# Task input
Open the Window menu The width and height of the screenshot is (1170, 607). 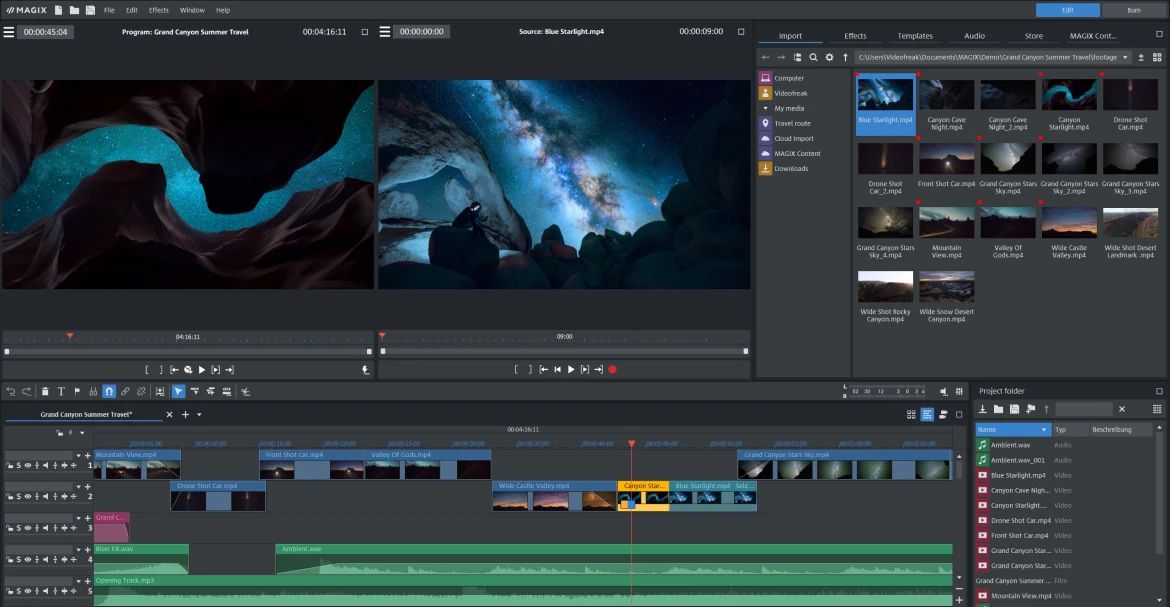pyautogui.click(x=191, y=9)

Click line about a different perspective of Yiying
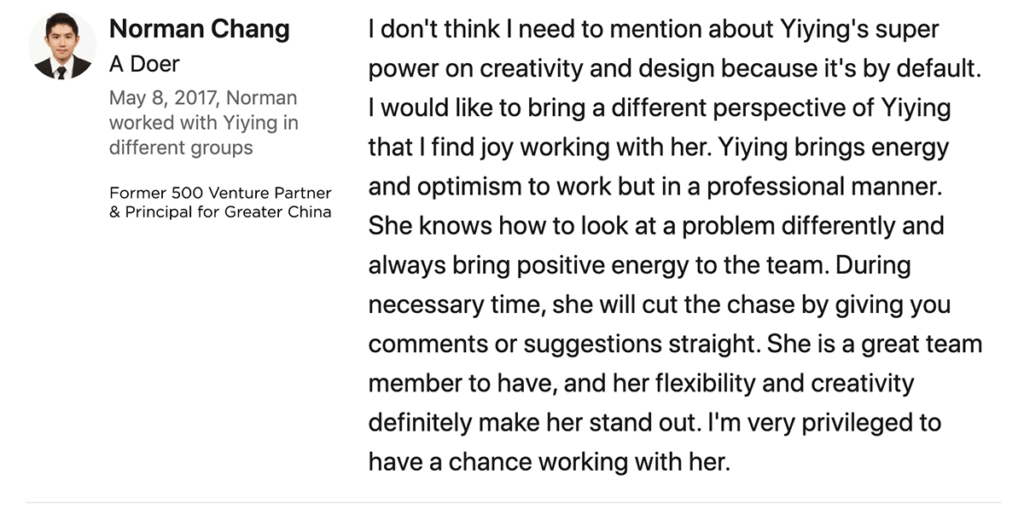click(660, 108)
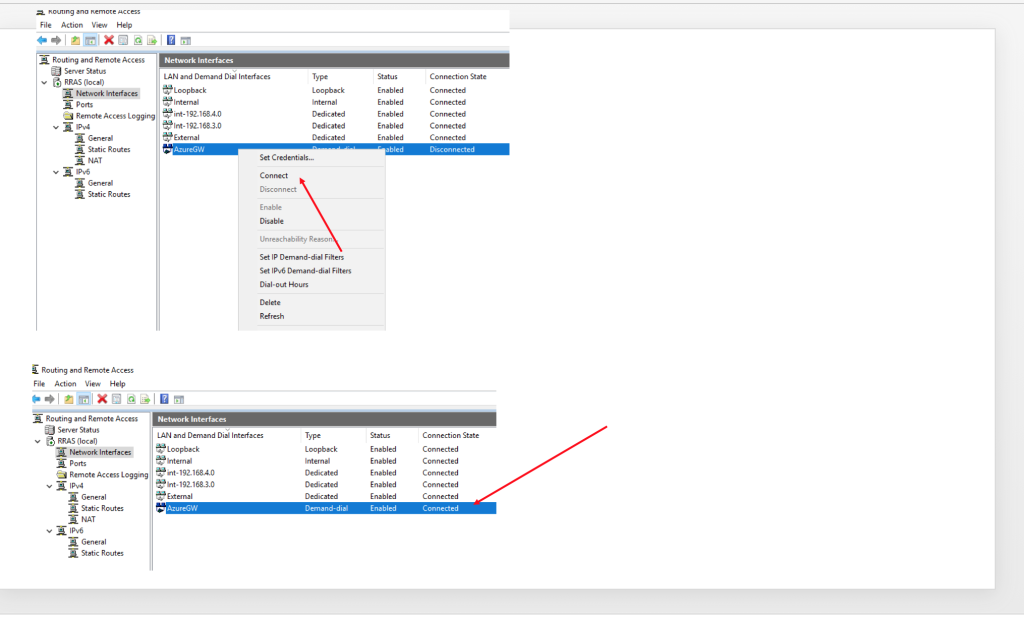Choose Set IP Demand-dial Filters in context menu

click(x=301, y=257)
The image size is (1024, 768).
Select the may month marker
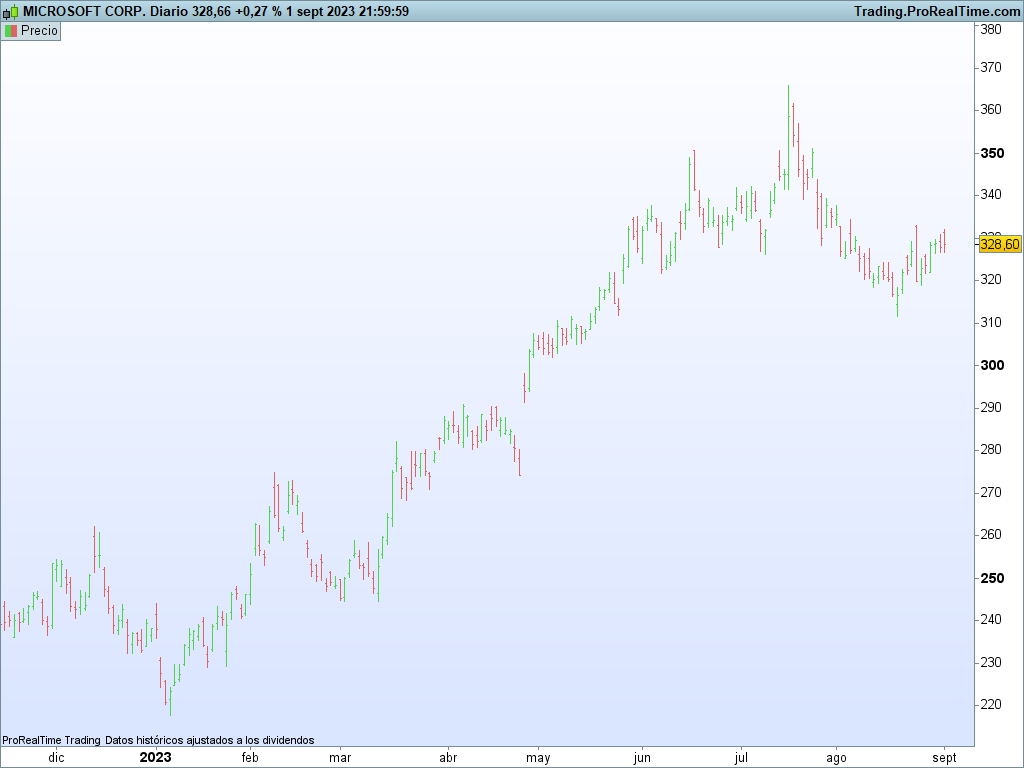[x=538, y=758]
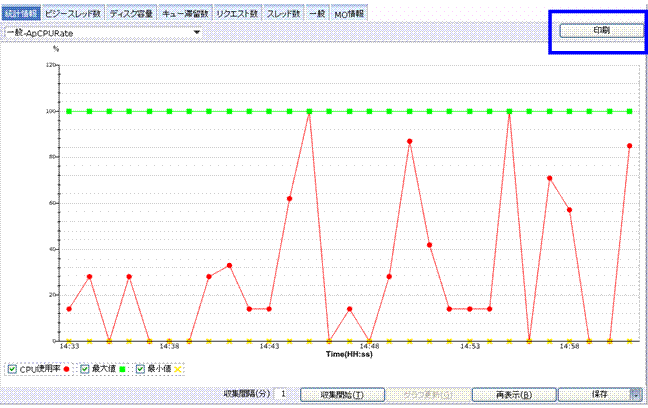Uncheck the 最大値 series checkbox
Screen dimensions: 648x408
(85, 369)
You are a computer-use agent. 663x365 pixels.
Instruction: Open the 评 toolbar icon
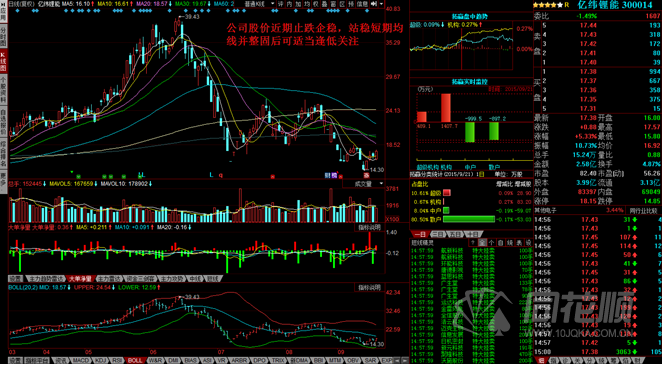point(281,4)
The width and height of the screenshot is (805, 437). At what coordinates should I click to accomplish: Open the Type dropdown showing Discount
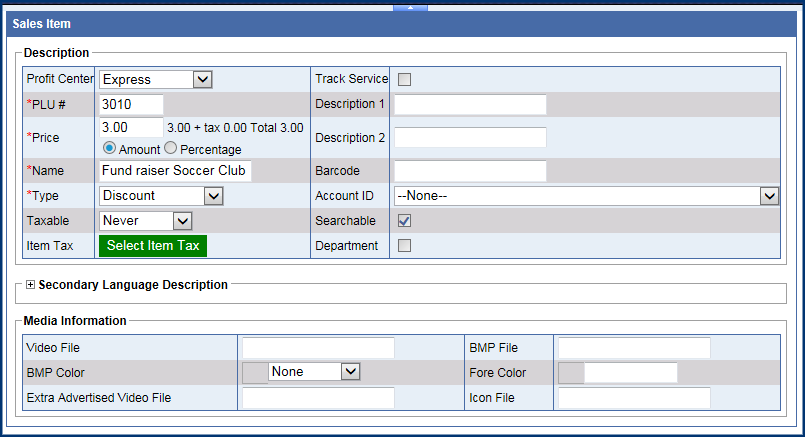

# Aim of the exercise
Your task is to set down exactly the lines that run from the line holding "You are a computer-use agent. 663x365 pixels." through the close of the entries, including both ends. Pictures stay out.

# Task result
You are a computer-use agent. 663x365 pixels.
Instruction: Open the 评 toolbar icon
point(281,4)
The width and height of the screenshot is (805, 437). At what coordinates should I click to accomplish: Open the Type dropdown showing Discount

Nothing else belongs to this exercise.